■ Work instructions ■
Please repeat word for word the line containing "Task: Switch to the Code editor tab" and every following line up to and including the last one below, pictures excluded.

■ Input data ■
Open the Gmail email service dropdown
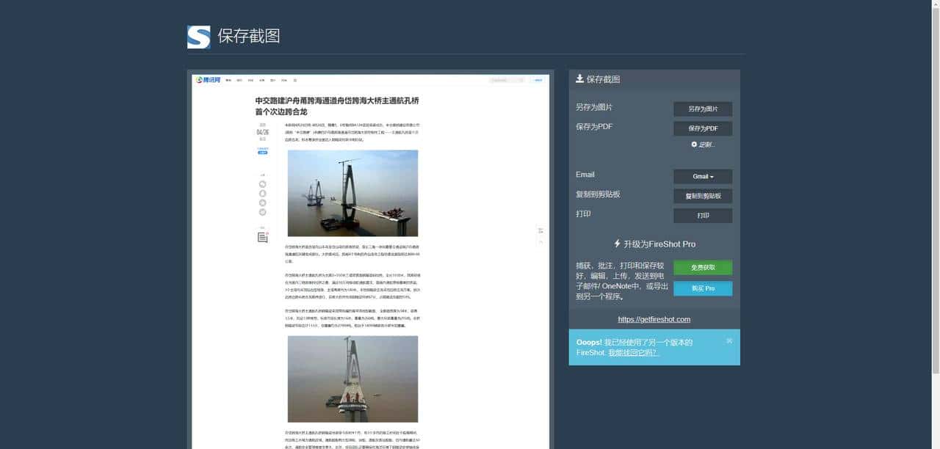 tap(702, 176)
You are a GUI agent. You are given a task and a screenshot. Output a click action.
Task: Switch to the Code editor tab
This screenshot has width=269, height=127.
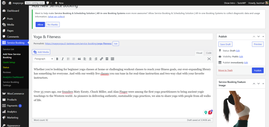[x=208, y=53]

■ Solution for this problem ■
Task: Switch to the Code editor tab
This screenshot has width=269, height=127.
[x=208, y=53]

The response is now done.